The charging looks like a simulated CC/CV charge, the charger go to the upper voltage limit. Termination is at about 150mA

The other slots looks the same.

No problems here.

This also looks fine.

With a older cell the charge voltage goes above the 4.25V limit.

The same with this cell.

With 4 cells the charge speed is reduced.

If using an external 12V supply it needs about 2.2A.

M1: 40,1C, M2: 42,6C, M3: 43,4C, M4: 41,4C, M5: 49,2C, HS1: 64,5C

The charger starts immediately and measures the voltage with current off.

With 4 cells the current is reduced, there is not time sharing between slots.

Charging NiMH

It looks like the charger stops on voltage before the cells are full.

Same with the other slots.

The high capacity cells has the same problem.

And also the AAA cell.

Exactly same problem with 4 cells.

Maximum current from 12V is about 0.6A.

M1: 39,6C, M2: 42,3C, M3: 43,0C, M4: 40,8C, M5: 55,9C, M6: 50,2C, HS1: 69,9C

The charger starts immediately and measures the voltage with current off.

Usb output

  • Usb coding is unknown (It is 2.4V on both data pins).
  • Usb output can only be supplied from batteries, not from mains.
  • Will draw 0.4mA from battery with usb out turned off.
  • Will draw 20mA from battery with usb out turned on.

With a single 18650 the usb output can deliver about 0.9A

Adding more batteries do not improve the output current.

A single battery only gives about 20 minutes power at 0.5A, this is not very good.

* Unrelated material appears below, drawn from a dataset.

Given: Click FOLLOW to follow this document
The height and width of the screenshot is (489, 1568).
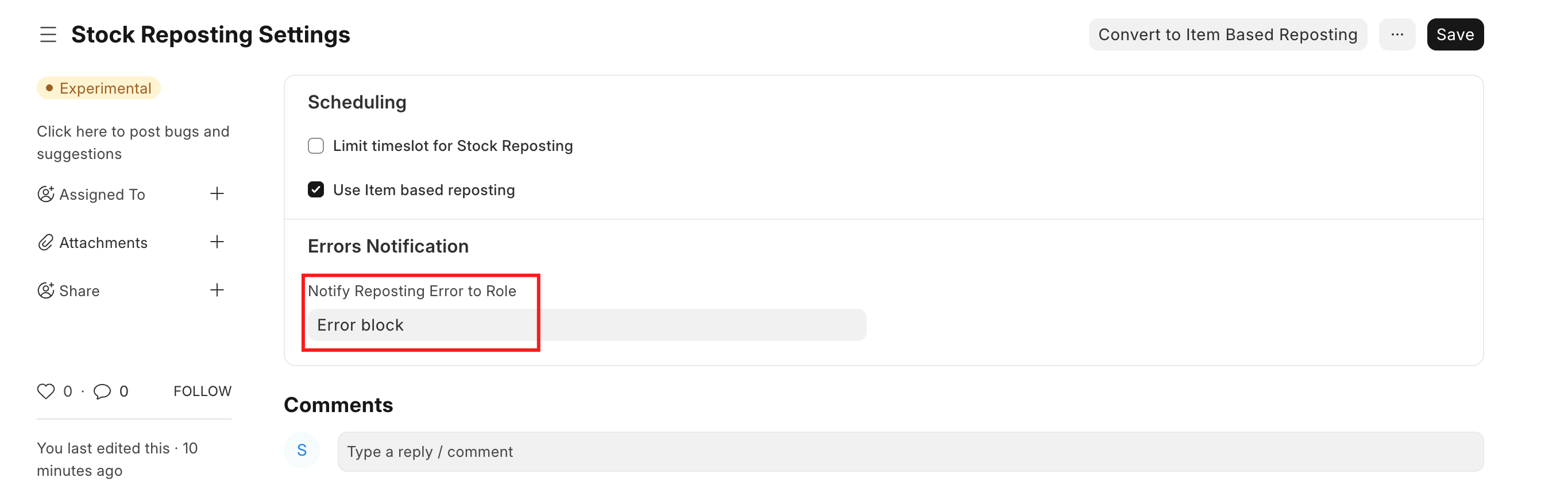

Using four cells is much better, there the output is stable for about 13 hours.

Using a 5 ohm resistor means 1A at 5 volt, i.e. slightly above the current limit. It cannot deliver anything useful on a single 18650 battery.

With four batteries it can keep the voltage up to nearly 5 volt for more than 5 hours.

Noise is 134mV rms and 406mVpp.

Noise is 207mV rms and 590mVpp, this is rather high. This is not really surprising because I am above the current limit.

Testing with 2830 volt and 4242 volt between mains and low volt side, did not show any safety problems.


On LiIon this charger is good enough, but NiMH is not charged fully, a top-off charge would have fixed that.
The usb output is fairly low current and needs more than one battery to work, the coding and the noise is not very good.

All in all I will call it an acceptable charger.